A HISTÓRIA: Vinte e nove anos depois de vencer seu primeiro Tour Championship, o jogador de golfe reformado Happy Gilmore regressa para conseguir ganhar dinheiro para pagar as mensalidades da escola de ballet da filha, com o mau feitio de sempre.

"O Maluco do Golfe 2": na Netflix desde 25 de julho.


Crítica: Manuel São Bento
(Aprovado no Rotten Tomatoes. Membro de associações como OFCS, IFSC, OFTA. Veja mais no portfolio).

Existem filmes que, independentemente da sua qualidade cinematográfica, conquistam um lugar muito especial no coração do público. "O Maluco do Golfe" (1996), protagonizado por Adam Sandler e escrito em parceria com Tim Herlihy, é um desses casos. Tal como muitas das comédias de Sandler nos anos 1990 e início dos 2000, a obra não se destacou propriamente pela sofisticação narrativa ou por uma realização notável, mas pela sua entrega descomprometida ao humor absurdo e caricatural, recheado de frases inesquecíveis e situações ridiculamente hilariantes.
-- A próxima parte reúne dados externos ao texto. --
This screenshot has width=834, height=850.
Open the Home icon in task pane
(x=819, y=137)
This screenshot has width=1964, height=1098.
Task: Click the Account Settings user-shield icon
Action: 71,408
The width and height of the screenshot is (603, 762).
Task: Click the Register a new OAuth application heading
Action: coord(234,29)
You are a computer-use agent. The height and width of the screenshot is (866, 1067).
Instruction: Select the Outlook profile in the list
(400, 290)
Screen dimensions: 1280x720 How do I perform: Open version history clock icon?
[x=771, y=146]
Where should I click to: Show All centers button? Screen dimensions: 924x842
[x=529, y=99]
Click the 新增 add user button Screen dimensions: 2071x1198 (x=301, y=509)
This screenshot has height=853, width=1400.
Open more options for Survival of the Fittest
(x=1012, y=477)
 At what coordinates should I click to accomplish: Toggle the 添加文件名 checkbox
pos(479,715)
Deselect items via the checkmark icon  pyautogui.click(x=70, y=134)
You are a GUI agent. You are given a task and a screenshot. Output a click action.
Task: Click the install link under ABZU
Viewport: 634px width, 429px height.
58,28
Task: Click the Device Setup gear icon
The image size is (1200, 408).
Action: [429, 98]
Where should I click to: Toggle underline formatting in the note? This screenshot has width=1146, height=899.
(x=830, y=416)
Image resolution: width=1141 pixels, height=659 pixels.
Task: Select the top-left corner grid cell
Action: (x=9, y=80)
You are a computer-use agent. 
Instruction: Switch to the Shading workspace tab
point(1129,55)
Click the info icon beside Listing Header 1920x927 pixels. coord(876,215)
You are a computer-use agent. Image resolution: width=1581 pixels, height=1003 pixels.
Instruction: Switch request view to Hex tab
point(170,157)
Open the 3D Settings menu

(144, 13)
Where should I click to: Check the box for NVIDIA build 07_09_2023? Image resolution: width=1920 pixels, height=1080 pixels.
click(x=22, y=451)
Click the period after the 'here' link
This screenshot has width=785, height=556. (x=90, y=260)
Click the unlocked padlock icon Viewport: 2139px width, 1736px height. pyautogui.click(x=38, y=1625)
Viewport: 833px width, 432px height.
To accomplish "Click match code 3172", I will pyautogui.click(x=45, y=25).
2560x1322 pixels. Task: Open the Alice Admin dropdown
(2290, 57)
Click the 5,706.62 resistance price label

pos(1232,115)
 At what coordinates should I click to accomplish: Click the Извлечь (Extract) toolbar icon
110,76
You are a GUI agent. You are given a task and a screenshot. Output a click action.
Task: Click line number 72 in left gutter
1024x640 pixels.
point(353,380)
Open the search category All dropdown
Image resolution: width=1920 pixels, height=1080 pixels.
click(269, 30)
É este espírito nostálgico que faz com que, quase três décadas depois, "O Maluco do Golfe 2" chegue ao catálogo da Netflix como mais um exemplo da crescente vaga de "legacy sequels": continuações tardias de clássicos do cinema, que apelam tanto à memória afetiva dos fãs como à sede comercial dos estúdios.

Desta vez, a realização ficou a cargo de Kyle Newacheck ("Mistério a Bordo") e o argumento mantém-se nas mãos dos criadores originais, o que ajuda a preservar a identidade do primeiro filme. Sandler regressa ao papel de Happy Gilmore, agora mais velho mas nem por isso mais maduro, juntando-se a um elenco repleto de novas personagens, participações especiais surpreendentes e, claro, alguns rostos familiares.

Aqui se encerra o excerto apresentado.